Friday, August 27, 2010

Nudity and Censorship

The Golden Mean
I found an interesting article on Yahoo! Canada regarding a particular book being banned in Western Canada, specifically The Golden Mean by Annabel Lyon. While I normally expect books to be banned based on actual content within the text, this book was banned not for the content of the book, but for the photograph on the cover. Now, the cover I show here is the U.S. cover, in which the boy on the horse is wearing a loin cloth of sorts. On the Canadian cover, which you can take a peek at here, the boy is wearing nothing but his birthday suit while plastering himself across the horse's body. The banning itself is only on Western Canadian ferries,which are owned by the government of the province British Columbia.
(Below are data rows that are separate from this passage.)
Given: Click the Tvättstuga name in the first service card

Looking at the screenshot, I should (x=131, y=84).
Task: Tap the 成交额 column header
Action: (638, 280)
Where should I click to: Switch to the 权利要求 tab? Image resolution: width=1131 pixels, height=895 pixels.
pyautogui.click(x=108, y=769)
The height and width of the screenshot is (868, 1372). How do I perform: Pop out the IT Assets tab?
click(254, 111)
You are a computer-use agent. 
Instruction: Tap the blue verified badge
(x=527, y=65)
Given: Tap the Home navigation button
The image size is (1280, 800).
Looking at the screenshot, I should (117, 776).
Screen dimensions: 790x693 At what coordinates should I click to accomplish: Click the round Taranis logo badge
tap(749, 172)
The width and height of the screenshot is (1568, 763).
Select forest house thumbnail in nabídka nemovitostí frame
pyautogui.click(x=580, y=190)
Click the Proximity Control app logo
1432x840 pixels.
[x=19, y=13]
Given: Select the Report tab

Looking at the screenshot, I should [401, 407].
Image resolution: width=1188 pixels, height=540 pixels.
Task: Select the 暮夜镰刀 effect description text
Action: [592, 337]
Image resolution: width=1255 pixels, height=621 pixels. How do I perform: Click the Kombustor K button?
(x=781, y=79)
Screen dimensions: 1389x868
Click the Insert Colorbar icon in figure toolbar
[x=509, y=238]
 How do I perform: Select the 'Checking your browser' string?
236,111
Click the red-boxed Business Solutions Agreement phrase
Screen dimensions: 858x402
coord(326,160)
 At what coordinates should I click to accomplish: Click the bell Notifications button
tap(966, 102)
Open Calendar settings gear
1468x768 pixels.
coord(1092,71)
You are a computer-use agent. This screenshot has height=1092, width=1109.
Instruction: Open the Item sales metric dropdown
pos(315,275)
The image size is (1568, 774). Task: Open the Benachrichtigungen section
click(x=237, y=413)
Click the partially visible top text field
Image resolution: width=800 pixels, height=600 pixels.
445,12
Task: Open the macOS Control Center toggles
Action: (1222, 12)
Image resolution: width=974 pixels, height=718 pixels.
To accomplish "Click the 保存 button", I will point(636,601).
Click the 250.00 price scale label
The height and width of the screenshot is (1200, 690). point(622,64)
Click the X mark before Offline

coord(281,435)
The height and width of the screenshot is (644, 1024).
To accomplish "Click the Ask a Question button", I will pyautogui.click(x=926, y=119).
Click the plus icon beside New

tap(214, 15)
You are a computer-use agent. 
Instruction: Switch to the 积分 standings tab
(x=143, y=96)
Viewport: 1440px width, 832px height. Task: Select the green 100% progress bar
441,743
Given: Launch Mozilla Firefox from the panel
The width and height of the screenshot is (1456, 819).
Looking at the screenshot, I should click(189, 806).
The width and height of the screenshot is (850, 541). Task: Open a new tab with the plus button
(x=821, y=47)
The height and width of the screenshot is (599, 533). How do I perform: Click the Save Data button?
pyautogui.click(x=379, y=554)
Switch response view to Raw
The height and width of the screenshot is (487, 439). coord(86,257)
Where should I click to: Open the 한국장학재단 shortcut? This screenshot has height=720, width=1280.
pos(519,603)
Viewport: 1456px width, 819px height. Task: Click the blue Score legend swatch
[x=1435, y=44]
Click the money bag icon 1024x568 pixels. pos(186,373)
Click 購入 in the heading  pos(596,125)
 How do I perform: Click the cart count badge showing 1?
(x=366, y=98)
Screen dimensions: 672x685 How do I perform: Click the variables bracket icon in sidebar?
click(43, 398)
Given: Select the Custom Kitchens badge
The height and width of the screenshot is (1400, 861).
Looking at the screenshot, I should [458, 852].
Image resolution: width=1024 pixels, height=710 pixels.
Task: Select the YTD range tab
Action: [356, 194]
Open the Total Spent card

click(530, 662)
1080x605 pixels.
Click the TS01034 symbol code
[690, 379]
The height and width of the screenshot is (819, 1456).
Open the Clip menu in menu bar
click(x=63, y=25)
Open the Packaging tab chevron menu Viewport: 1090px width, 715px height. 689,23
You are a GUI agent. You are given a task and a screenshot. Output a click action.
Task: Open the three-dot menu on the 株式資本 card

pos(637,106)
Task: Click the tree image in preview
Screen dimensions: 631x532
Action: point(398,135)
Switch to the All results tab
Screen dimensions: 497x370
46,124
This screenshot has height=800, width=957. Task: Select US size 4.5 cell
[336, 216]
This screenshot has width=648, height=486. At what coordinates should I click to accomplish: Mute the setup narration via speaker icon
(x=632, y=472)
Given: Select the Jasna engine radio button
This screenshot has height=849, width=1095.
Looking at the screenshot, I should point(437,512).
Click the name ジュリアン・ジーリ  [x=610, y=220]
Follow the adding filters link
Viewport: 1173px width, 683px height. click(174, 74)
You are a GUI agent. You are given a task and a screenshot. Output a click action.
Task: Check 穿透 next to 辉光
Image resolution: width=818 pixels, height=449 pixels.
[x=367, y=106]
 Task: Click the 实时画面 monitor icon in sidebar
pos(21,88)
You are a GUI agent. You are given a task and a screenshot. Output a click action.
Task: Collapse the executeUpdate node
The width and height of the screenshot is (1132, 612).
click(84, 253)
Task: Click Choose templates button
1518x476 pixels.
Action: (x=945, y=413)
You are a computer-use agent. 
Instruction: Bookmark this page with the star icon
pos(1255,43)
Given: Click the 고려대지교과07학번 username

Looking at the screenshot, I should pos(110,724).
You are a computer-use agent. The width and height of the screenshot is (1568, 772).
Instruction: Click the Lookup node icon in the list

So this means the books are simply not stocked in the gift shops. Technically speaking, I'm sure LOTS of other books are not stocked in these gift shops, too, but this one got special attention because of the prestige the book has garnered. "Lyon's fictional account of Aristotle as tutor to Alexander the Great won Canada's prestigious 2009 Rogers Writers' Trust first prize, and was a finalist in Canada's two other largest literary awards, the Giller Prize and the Governor General's Award."
My personal opinion on this incident? I'm a bit torn as to which "side" to pick. On one side, I really don't care for book banning, period. But on the other side, I remember working in a bookstore, and the hoops we would have to jump through to make every customer happy. My guess is that someone found the book in one of those gift shops and complained, and the complaint spiraled out of control. Book covers that could be classified as "soft porn" were not an uncommon occurrence in the bookstore. If there was only one or two copies, we generally did not worry about it, since it would only be spined anyways, and the average customer's gaze would pass right over it. If a less-than-appealing book cover was supposed to be featured somewhere prominent within the store, we generally tried to put it in the least prominent location and replace it as soon as something else came up that could be classified as "more important." With some genres, such as romance, sexuality, or even adult manga, we would have to "police" the areas on busy days for underage teens. And yes, I have even had to card a few to get them away from the "adult" books - not my favorite part of the job.
I also have to wonder what the publishers were thinking with putting nudity on the cover - they had to have known that it would reduce the selling potential of the book, since obviously people do still judge a book by its cover. But the topic of how book covers are designed is a whole other can of worms that I'll save for another time.

Where do you stand on this particular case of book banning?